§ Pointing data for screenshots
━━━━━━━━━━━━━━━━━━━━━━━━━━━━━━
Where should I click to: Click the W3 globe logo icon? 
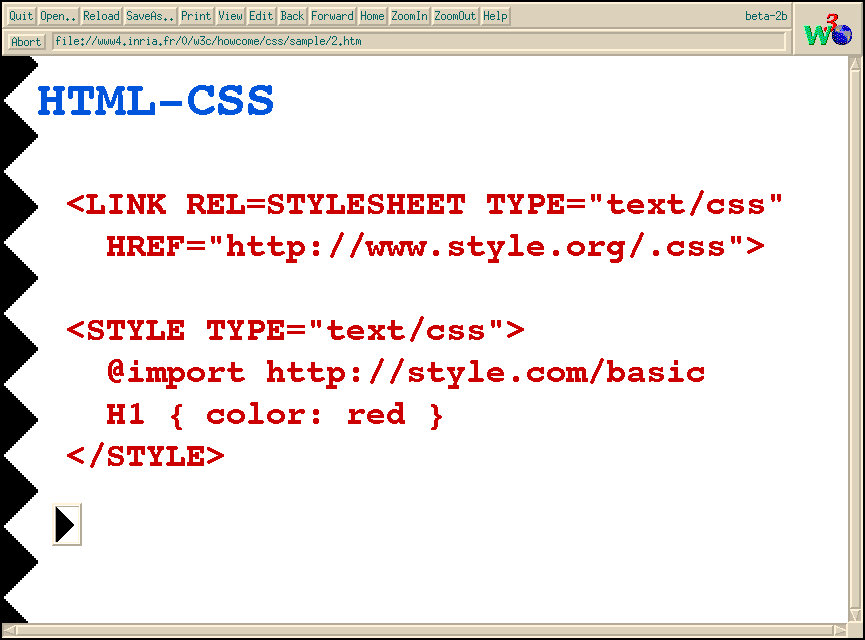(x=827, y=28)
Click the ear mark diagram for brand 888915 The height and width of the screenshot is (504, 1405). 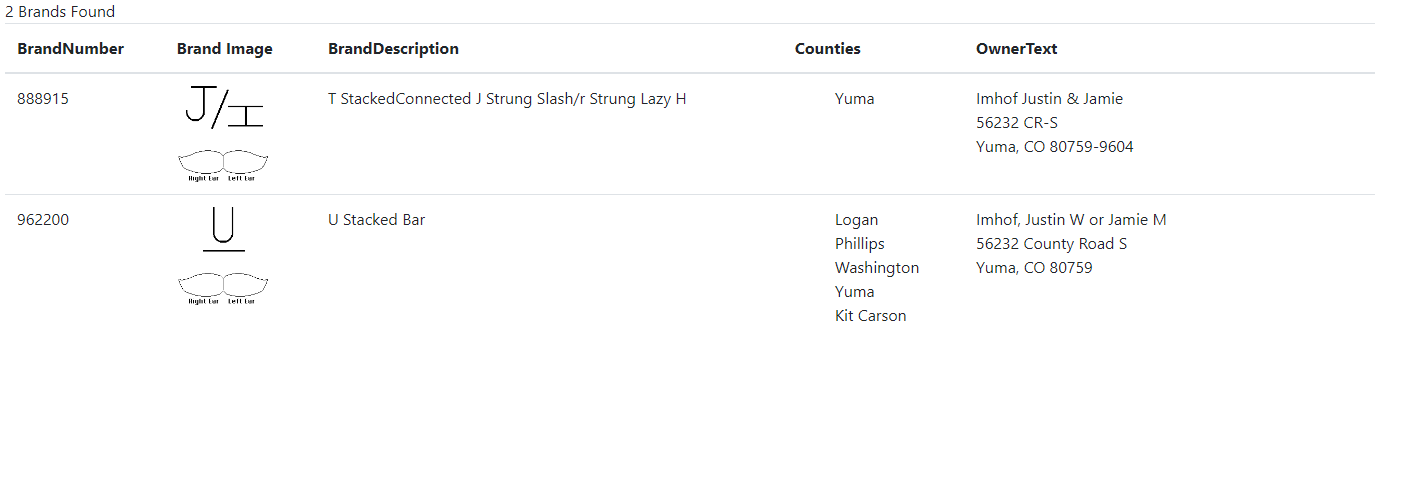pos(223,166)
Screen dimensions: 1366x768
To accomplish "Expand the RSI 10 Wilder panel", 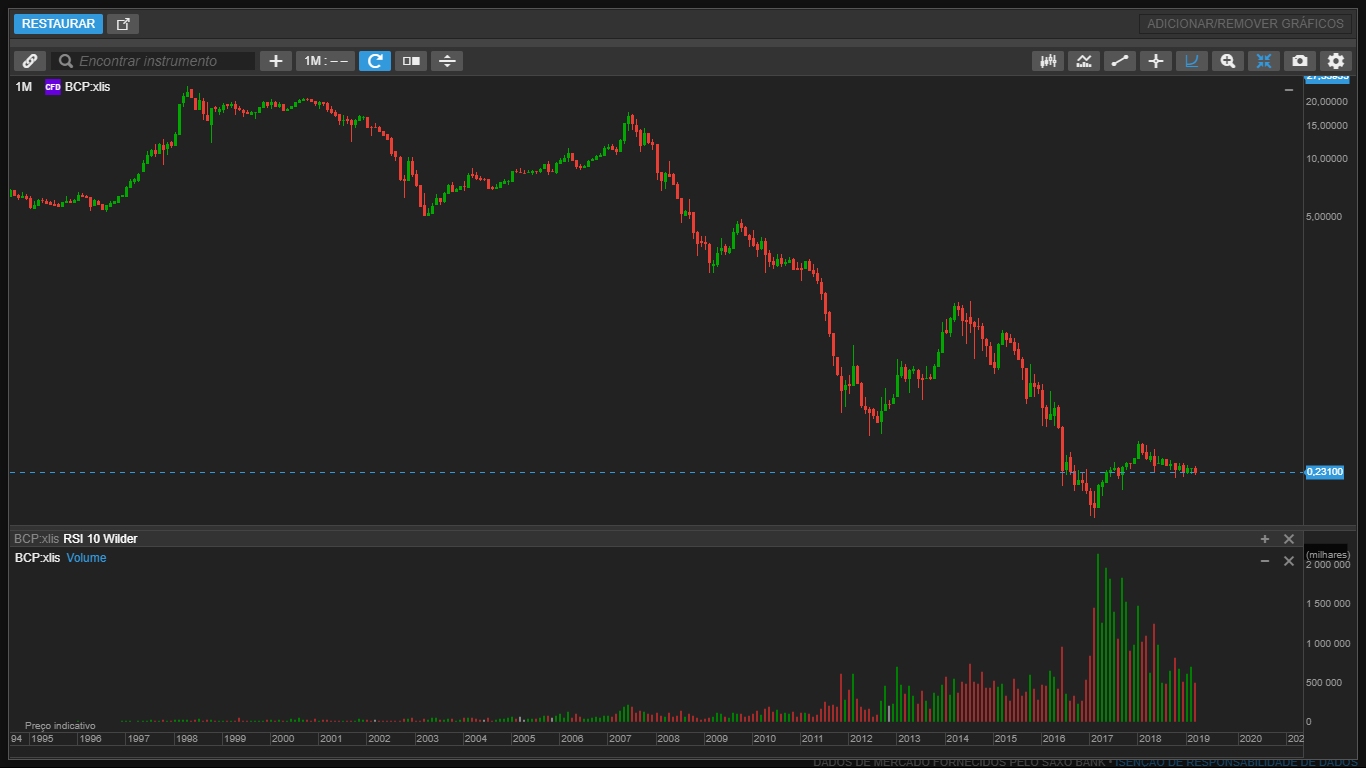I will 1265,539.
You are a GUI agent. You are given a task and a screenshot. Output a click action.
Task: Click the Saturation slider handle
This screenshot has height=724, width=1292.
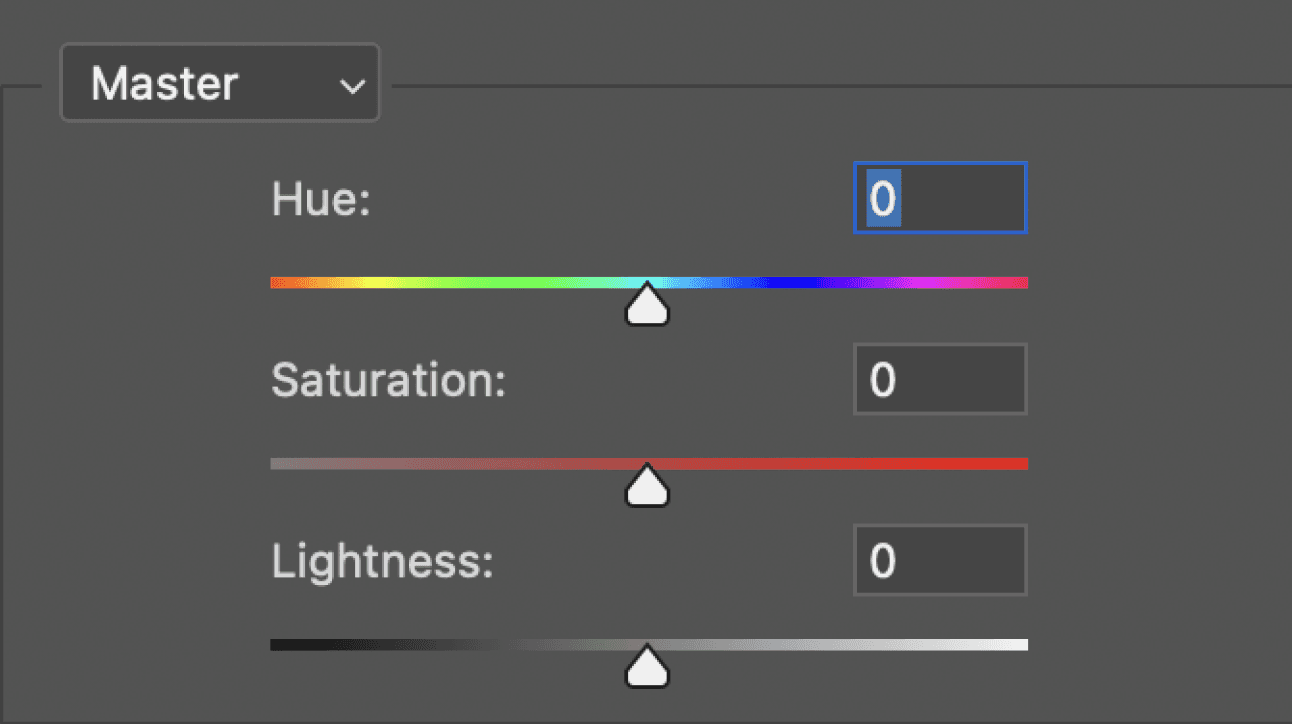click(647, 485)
━━━━━━━━━━━━━━━━━━━━━━━━━━━━━━
Please rewrite the stretch from the line containing "You are a GUI" through the end of the records, swapping "Saturation" for "Brightness" and keeping everything else the same. Omit the pictures.

§ SOLUTION TO THE PROBLEM
You are a GUI agent. You are given a task and a screenshot. Output a click action.
Task: Click the Brightness slider handle
This screenshot has height=724, width=1292.
click(647, 485)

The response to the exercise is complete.